**The problem:**
Echo everything from the line containing "Select AMAZON11 in the breadcrumb" down to the line containing "Looking at the screenshot, I should (1153, 308).", both included, and omit the pictures from your reply.

(Data listing)

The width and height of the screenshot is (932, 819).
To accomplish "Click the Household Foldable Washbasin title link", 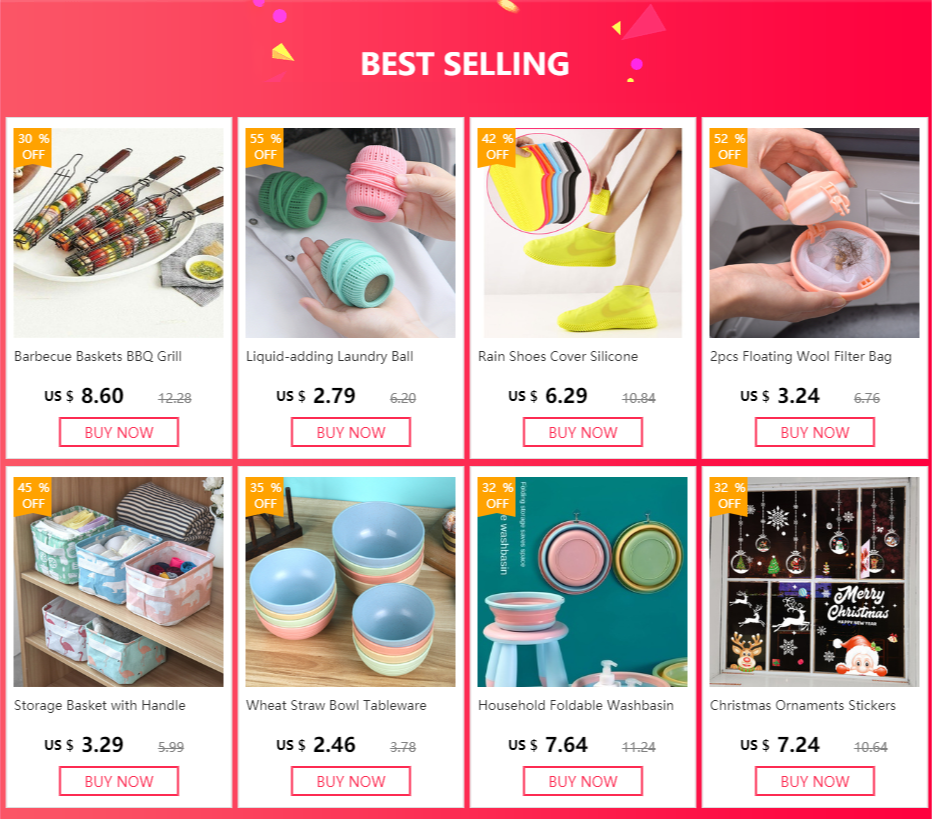I will pos(575,705).
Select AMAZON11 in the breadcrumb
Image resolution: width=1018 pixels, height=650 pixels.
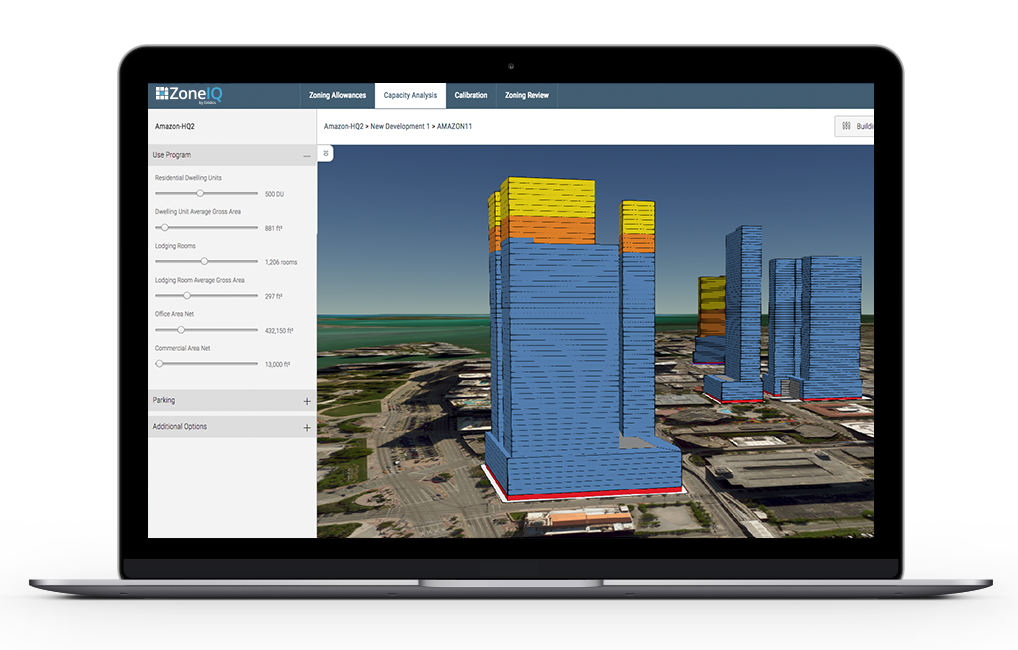pyautogui.click(x=455, y=127)
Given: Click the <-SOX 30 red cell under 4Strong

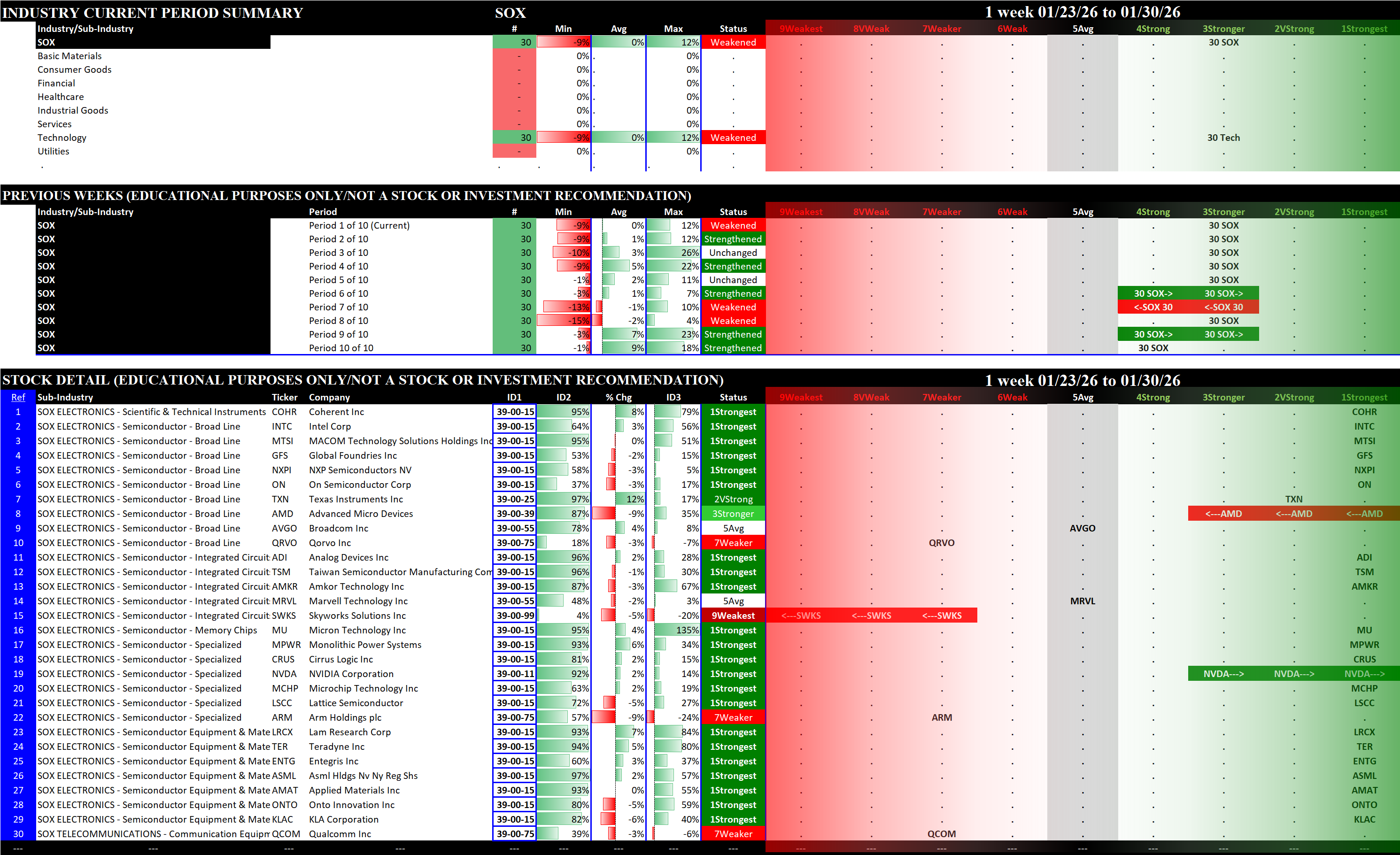Looking at the screenshot, I should (1153, 308).
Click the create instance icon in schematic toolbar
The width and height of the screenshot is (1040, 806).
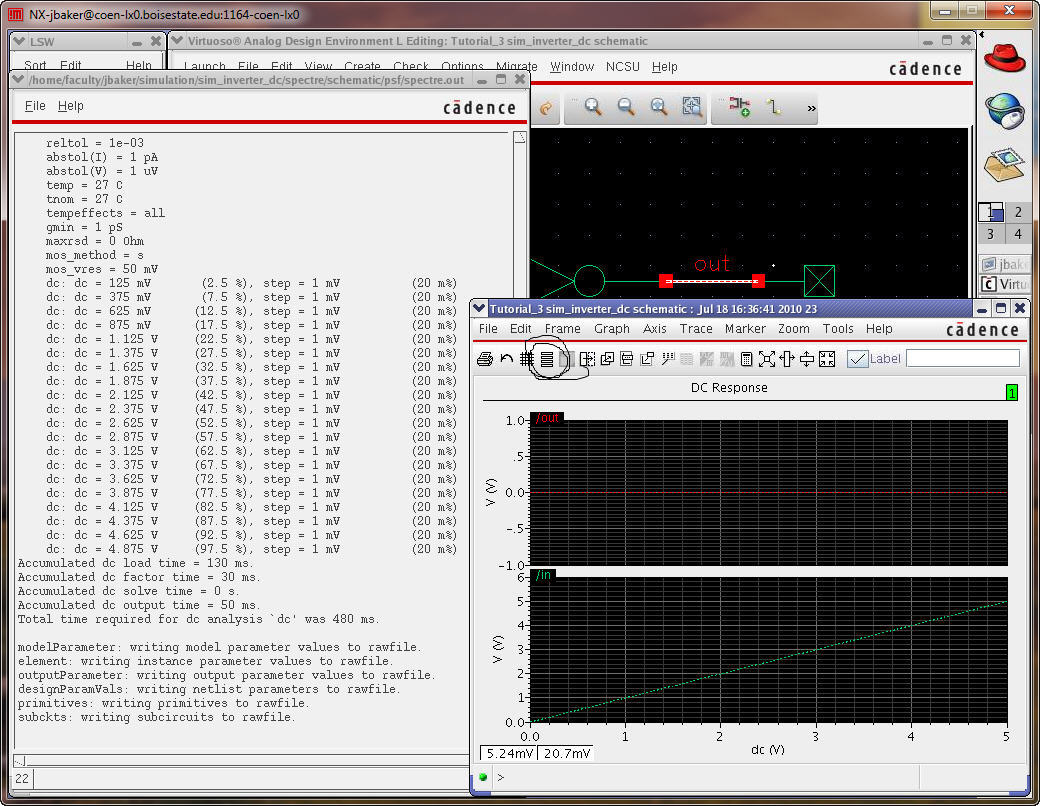[x=739, y=108]
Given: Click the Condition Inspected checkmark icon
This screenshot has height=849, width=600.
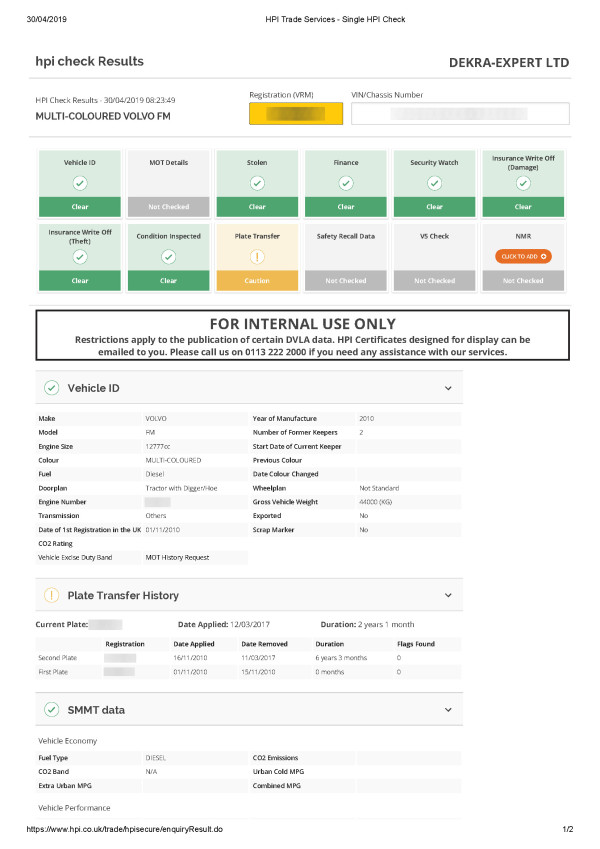Looking at the screenshot, I should pyautogui.click(x=168, y=257).
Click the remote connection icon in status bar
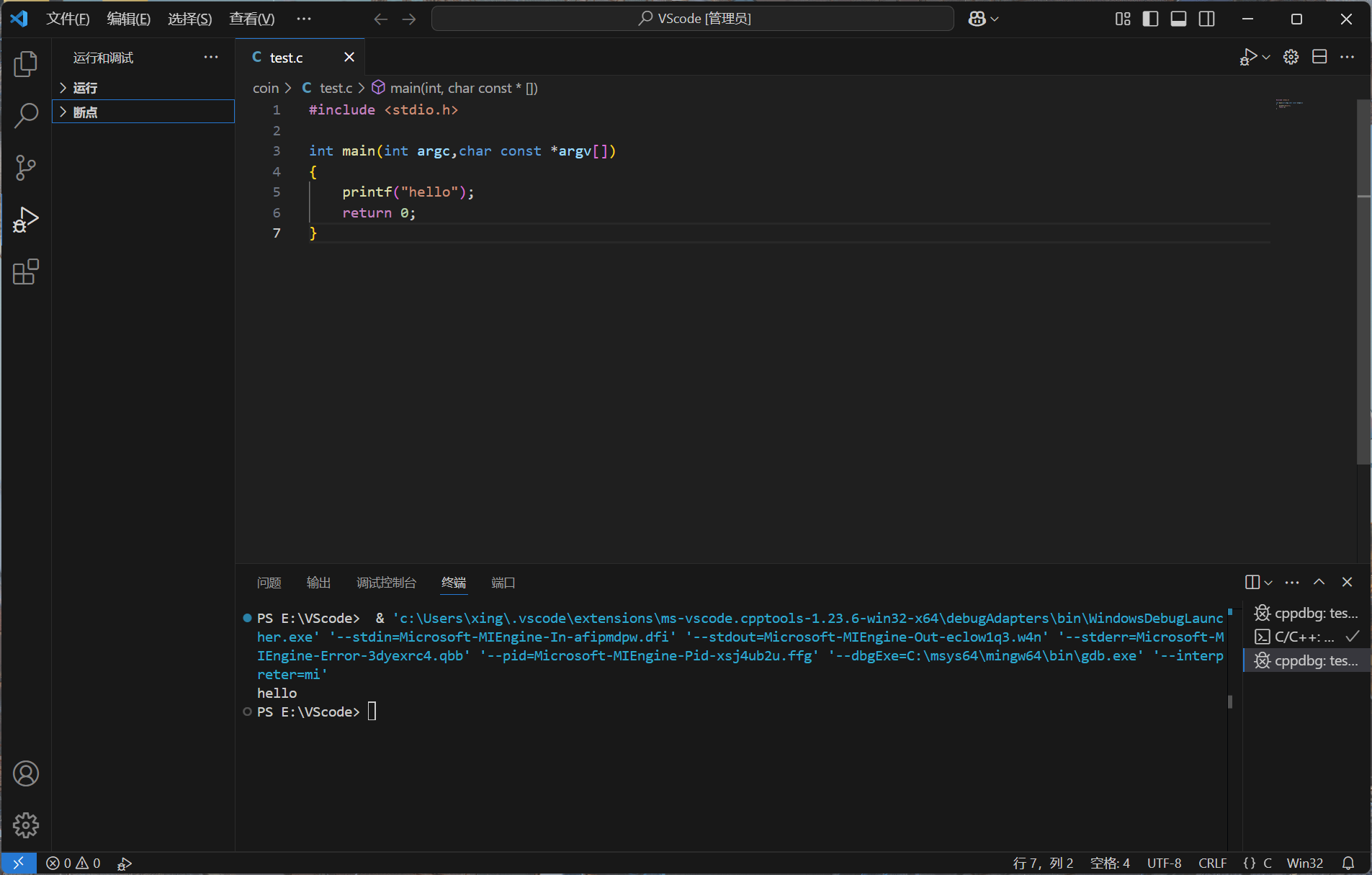The height and width of the screenshot is (875, 1372). pyautogui.click(x=18, y=863)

**Written answer:**
Select AMAZON11 in the breadcrumb
Image resolution: width=1018 pixels, height=650 pixels.
pyautogui.click(x=455, y=127)
Given: Click the <-SOX 30 red cell under 4Strong

Looking at the screenshot, I should (1153, 308).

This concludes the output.